┌─ Brano di testo

Regia di Jonathan Demme vedi scheda film
E' un film crudo e violento, e spesso sgradevole. Il carcere femminile è una specie di lager, ma non sarebbe di per sé così se la direttrice, il medico e almeno una secondina non fossero persone sadiche che provano piacere nel tormentare le detenute. Il medico, in particolare, fa venire i brividi. Si crea quindi un circolo vizioso di insofferenza, ribellioni, punizioni, vendette, persino totura elettrica e infine lobotomia.
Dall'altra parte, tra le detenute, c'è parecchia violenza e sopraffazione. Tra di loro, comunque, almeno non c'è il sadismo. Provengono da contesti familiari molto disadattati, e il loro approdo in galera, dopo furti od omicidi, è stato quasi uno sbocco obbligato. Alcune di loro sono state vittime delle circostanze. In ogni caso, quella prigione è una propaggine dell'inferno, una polveriera che è destinata ad esplodere. E infatti. E poi un carcere così è lontanissimo dal rieducare la persona, perché anzi la rende più cattiva e violenta.
Jonathan Demme gira un film teso e compatto ma decisamente sgradevole, a tratti quasi insostenibile (come quando il dottore fa girare il trapano col quale vuole perforare il cranio della ragazza, lo guarda compiaciuto e ghigna). Alla fine c'è praticamente un bagno di sangue, commentato da una musichetta country che suona quasi beffarda. A ben guardare, questo film non è molto diverso dal successivo "Il silenzio degli innocenti" (1991) dove un singolo personaggio sadico si diverte a torturare persone innocenti, che tiene prigioniere. Lo schema non è molto diverso da quello di questo film, dove le carceriere sono molto peggiori delle detenute. Comunque non ho dubbi che l'immaginario e l'interiorità di Demme siano profondamente segnati dalla violenza.
Il finale è come una goccia d'acqua nel deserto del Sahara. Da vedere per curiosità (perché è di Demme), o per chi ha voglia di passare una serata con lo stomaco contratto.

└─

## Esercizi
**1.** A quale film successivo di Jonathan Demme viene paragonato questo film nella recensione?
**2.** Riscrivi il passo della recensione che va da "Regia di Jonathan" fino a "e infine lobotomia.", sostituendo "lager" con "campo di concentramento".
I dati provengono da una fonte diversa dalla recensione.

┌─ Dati

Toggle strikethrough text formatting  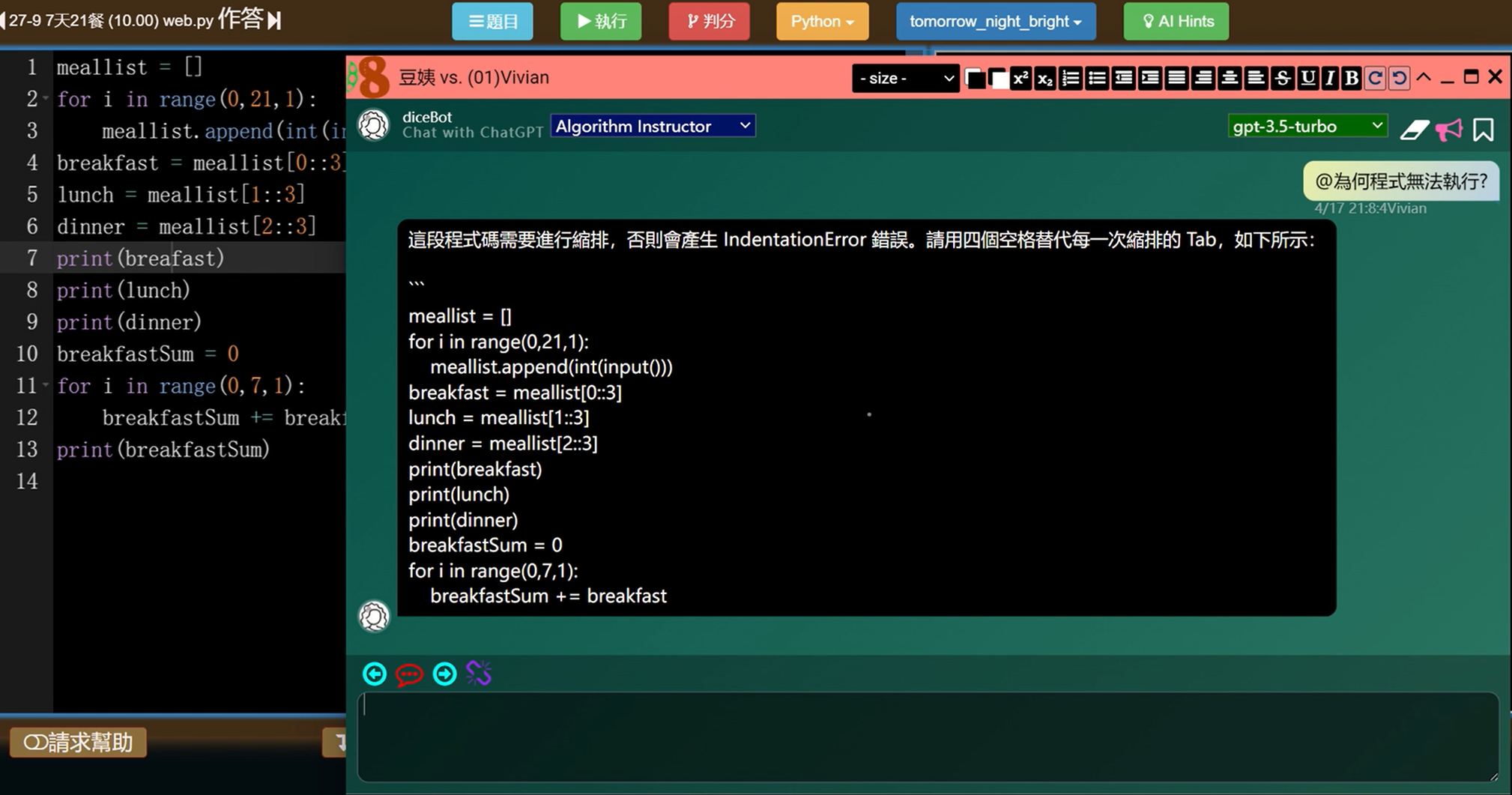[x=1282, y=78]
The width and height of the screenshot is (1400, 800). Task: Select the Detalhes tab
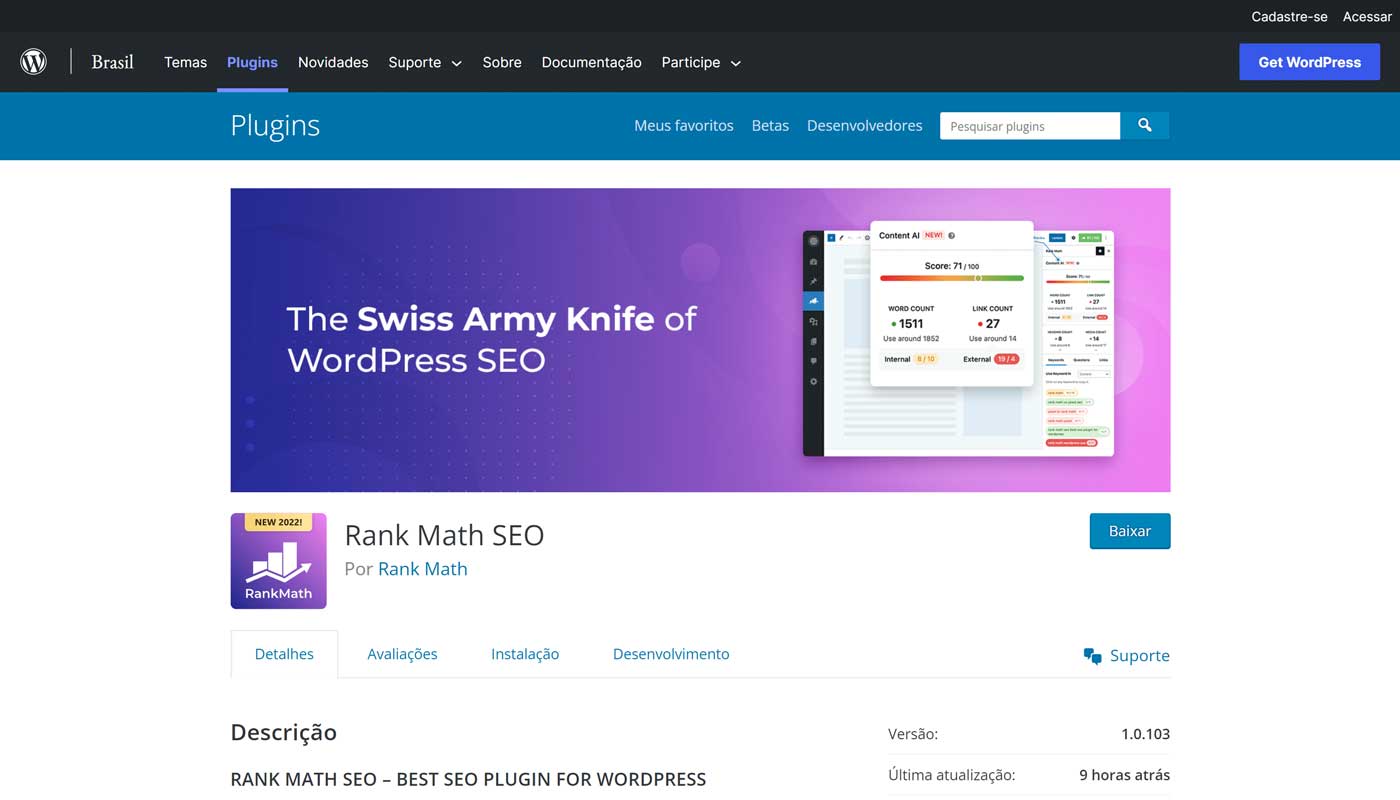coord(283,653)
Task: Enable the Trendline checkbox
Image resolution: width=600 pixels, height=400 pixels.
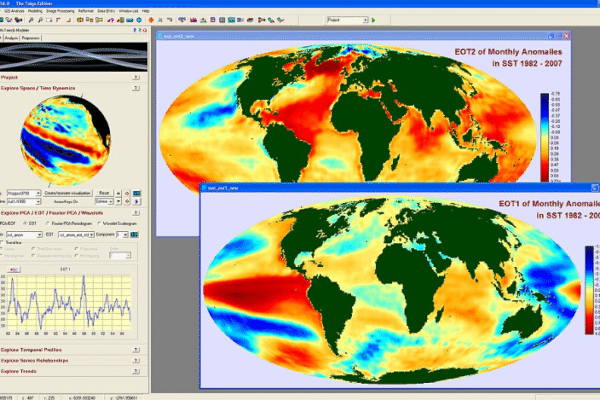Action: coord(4,241)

└─

## Soluzioni
**1.** A "Il silenzio degli innocenti" (1991).

**2.**
Regia di Jonathan Demme vedi scheda film
E' un film crudo e violento, e spesso sgradevole. Il carcere femminile è una specie di campo di concentramento, ma non sarebbe di per sé così se la direttrice, il medico e almeno una secondina non fossero persone sadiche che provano piacere nel tormentare le detenute. Il medico, in particolare, fa venire i brividi. Si crea quindi un circolo vizioso di insofferenza, ribellioni, punizioni, vendette, persino totura elettrica e infine lobotomia.